**Material for this exercise**
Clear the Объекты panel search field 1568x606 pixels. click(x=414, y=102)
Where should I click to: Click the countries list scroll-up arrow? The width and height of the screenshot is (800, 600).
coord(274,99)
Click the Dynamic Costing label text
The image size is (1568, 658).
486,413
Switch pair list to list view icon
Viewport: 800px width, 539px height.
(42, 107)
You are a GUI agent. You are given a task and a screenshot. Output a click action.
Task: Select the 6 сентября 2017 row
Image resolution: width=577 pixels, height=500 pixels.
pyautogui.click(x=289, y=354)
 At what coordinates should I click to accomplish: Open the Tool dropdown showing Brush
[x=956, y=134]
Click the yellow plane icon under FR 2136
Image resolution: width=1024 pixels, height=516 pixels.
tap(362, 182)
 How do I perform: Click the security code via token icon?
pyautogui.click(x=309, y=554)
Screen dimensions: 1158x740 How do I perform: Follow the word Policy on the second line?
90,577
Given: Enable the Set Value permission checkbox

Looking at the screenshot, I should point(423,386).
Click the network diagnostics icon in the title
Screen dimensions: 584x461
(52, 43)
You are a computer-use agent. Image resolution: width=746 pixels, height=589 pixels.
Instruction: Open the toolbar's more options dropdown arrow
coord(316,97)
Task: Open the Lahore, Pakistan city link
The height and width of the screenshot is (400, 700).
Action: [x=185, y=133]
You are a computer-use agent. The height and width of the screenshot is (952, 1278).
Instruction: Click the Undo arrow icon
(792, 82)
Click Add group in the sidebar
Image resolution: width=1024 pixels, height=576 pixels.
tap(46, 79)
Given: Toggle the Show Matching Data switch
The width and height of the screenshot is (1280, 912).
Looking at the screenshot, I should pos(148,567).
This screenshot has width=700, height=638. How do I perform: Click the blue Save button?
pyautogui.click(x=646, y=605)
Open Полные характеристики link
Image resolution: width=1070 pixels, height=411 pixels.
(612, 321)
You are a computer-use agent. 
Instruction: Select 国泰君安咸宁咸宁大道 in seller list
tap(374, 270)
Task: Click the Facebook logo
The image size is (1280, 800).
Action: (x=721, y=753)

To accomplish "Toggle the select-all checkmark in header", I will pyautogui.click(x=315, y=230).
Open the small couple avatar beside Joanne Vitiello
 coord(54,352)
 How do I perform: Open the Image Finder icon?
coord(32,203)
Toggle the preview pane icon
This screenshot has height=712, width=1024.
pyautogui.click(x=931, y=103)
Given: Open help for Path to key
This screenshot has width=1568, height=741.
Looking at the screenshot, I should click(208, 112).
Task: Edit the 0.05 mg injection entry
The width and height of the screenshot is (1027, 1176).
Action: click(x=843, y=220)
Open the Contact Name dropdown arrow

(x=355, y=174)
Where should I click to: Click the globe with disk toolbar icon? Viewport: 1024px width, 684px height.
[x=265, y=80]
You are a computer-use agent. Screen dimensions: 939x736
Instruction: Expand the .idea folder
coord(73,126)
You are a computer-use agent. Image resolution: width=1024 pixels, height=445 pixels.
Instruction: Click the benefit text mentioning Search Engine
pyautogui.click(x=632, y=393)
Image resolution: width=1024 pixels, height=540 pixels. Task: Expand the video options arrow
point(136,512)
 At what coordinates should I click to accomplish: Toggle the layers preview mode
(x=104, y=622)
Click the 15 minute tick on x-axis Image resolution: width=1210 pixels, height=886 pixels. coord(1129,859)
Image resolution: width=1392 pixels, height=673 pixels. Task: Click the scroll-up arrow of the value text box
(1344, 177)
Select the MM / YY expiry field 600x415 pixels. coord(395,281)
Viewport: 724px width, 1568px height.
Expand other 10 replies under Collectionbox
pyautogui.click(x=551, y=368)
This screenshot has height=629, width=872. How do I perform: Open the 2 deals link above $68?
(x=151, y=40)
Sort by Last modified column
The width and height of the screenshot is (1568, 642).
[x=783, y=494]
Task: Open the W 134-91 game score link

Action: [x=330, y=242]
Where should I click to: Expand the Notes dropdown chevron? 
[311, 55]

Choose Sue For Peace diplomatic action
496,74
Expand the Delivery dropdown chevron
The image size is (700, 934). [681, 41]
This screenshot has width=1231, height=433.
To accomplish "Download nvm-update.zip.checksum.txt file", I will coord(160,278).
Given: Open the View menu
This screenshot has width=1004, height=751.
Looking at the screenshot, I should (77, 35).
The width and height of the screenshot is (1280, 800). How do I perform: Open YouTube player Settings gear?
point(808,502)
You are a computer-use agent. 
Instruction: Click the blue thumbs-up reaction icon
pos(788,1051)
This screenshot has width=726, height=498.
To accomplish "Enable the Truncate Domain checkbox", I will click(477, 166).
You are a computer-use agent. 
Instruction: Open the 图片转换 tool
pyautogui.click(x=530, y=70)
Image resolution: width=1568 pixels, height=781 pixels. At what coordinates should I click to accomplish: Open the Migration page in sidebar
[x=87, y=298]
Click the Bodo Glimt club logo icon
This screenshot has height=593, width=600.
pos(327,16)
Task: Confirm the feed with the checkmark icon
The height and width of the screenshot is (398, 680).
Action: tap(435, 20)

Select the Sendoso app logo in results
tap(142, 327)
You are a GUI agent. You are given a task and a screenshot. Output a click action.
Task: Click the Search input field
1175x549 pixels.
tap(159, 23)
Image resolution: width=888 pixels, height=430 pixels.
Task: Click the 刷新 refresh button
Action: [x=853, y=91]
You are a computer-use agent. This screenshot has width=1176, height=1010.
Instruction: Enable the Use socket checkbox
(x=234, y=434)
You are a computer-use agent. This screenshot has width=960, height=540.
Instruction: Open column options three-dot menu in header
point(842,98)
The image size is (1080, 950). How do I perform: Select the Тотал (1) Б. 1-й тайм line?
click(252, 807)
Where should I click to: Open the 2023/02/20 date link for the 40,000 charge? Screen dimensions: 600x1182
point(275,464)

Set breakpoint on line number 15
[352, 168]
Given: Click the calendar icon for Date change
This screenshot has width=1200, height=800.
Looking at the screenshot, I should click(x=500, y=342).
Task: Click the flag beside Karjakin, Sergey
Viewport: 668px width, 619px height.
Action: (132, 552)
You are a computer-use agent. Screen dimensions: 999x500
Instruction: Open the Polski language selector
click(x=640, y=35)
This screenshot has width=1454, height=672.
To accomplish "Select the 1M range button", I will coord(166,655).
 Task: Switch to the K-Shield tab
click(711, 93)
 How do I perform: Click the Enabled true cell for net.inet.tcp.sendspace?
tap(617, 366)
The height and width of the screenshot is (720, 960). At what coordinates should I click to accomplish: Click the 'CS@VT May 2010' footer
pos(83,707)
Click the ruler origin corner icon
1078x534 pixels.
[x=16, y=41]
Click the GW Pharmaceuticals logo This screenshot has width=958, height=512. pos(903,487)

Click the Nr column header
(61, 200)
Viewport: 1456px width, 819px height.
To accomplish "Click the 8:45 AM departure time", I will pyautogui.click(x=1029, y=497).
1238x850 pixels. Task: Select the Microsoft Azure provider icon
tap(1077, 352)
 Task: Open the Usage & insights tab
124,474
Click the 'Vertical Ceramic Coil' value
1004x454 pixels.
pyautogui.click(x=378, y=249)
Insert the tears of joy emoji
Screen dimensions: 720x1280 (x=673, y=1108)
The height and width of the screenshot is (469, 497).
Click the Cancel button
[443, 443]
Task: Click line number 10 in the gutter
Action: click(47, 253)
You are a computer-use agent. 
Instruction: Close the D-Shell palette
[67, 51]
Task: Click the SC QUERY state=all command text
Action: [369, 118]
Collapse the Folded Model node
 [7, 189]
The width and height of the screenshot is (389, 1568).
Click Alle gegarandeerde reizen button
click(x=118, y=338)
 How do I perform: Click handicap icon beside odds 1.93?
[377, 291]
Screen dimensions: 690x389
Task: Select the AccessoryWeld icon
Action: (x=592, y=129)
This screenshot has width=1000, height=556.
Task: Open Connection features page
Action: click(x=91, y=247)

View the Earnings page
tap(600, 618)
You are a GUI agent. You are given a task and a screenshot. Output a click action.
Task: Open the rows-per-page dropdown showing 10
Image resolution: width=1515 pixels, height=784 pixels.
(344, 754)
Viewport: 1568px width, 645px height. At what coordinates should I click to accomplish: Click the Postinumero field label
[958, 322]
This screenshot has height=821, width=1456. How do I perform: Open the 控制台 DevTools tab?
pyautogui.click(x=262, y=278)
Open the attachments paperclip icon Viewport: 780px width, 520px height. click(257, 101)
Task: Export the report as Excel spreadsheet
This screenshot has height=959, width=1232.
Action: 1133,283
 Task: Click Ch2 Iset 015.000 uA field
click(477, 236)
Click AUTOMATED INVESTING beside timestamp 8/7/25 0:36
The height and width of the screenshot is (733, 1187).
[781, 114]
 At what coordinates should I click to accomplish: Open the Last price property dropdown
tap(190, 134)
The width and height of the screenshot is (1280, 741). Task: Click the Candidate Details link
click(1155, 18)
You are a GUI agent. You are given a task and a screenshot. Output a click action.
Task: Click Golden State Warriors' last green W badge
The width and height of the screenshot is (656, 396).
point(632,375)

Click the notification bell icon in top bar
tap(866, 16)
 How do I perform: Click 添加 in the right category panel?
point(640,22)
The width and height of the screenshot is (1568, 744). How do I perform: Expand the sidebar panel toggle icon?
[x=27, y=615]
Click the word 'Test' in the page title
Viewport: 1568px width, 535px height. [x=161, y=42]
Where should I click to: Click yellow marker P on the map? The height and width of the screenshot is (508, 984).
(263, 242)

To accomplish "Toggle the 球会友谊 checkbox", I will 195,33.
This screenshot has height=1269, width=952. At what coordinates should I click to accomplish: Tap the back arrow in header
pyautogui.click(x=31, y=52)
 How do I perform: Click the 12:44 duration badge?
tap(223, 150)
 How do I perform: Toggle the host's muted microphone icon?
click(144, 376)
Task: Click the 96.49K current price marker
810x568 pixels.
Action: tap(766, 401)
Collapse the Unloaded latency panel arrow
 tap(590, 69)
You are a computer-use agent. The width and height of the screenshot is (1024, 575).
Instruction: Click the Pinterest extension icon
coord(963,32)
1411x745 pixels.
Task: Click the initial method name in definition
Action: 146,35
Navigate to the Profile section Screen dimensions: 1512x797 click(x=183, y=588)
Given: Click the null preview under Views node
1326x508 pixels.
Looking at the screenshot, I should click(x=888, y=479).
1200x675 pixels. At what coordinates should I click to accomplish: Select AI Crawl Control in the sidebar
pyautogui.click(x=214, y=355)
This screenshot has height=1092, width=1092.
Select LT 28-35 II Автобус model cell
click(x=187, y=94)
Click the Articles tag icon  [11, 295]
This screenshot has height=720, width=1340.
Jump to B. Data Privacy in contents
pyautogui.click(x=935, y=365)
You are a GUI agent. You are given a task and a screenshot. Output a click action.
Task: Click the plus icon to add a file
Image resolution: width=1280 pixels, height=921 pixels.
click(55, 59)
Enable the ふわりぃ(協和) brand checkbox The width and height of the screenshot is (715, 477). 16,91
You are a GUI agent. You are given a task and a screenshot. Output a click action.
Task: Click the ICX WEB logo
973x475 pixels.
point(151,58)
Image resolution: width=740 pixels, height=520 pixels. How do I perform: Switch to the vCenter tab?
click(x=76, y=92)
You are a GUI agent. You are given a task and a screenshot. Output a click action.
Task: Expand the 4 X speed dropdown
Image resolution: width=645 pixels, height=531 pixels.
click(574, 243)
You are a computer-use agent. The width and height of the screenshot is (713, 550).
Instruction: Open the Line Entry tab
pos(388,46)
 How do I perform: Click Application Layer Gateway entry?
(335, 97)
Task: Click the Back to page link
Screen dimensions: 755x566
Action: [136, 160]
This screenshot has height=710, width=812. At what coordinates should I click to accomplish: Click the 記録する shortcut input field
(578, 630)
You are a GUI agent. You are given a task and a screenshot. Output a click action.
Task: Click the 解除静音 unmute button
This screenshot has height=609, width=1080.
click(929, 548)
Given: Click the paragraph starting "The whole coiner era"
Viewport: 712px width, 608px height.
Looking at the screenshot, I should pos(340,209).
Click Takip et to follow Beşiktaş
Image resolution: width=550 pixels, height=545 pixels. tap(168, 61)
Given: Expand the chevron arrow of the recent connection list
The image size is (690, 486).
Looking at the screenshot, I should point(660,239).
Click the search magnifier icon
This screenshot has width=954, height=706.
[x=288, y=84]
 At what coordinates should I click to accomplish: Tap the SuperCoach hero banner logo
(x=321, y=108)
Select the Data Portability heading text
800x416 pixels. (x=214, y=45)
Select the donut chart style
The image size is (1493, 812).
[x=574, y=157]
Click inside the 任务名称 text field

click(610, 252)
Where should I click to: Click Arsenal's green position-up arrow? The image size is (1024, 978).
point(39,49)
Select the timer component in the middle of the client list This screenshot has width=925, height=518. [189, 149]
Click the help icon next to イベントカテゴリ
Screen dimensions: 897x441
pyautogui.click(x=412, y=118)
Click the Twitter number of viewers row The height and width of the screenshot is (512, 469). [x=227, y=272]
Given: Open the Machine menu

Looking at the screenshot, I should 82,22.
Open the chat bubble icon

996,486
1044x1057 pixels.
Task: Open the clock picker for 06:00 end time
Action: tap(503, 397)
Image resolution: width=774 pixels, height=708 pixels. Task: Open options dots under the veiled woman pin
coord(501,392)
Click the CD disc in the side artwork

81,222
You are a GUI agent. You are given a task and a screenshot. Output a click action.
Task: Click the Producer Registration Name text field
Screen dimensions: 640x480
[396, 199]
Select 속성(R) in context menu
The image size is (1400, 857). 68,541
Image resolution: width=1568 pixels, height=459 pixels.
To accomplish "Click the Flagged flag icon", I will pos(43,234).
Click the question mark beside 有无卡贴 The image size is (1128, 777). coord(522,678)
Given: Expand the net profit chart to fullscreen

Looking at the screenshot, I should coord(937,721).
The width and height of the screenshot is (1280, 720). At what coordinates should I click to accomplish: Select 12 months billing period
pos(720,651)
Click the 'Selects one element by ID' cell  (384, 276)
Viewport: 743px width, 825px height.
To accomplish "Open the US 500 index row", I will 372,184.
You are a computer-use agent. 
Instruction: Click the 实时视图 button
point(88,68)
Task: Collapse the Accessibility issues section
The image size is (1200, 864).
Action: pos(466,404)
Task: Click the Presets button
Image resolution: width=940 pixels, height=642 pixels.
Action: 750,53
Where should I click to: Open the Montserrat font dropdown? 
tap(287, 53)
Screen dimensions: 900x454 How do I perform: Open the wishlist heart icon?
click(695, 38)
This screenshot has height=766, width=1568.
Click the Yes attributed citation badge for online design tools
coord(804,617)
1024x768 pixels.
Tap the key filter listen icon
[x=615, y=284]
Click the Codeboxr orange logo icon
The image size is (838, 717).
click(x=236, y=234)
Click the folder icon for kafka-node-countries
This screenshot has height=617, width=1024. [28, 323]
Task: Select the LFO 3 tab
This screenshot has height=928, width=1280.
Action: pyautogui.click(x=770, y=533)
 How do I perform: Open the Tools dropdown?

**Work order**
Restate the records above verbatim up to and including the line containing "Click the Dynamic Costing label text".

**Answer box**
Clear the Объекты panel search field 1568x606 pixels. click(x=414, y=102)
Where should I click to: Click the countries list scroll-up arrow? The width and height of the screenshot is (800, 600).
coord(274,99)
Click the Dynamic Costing label text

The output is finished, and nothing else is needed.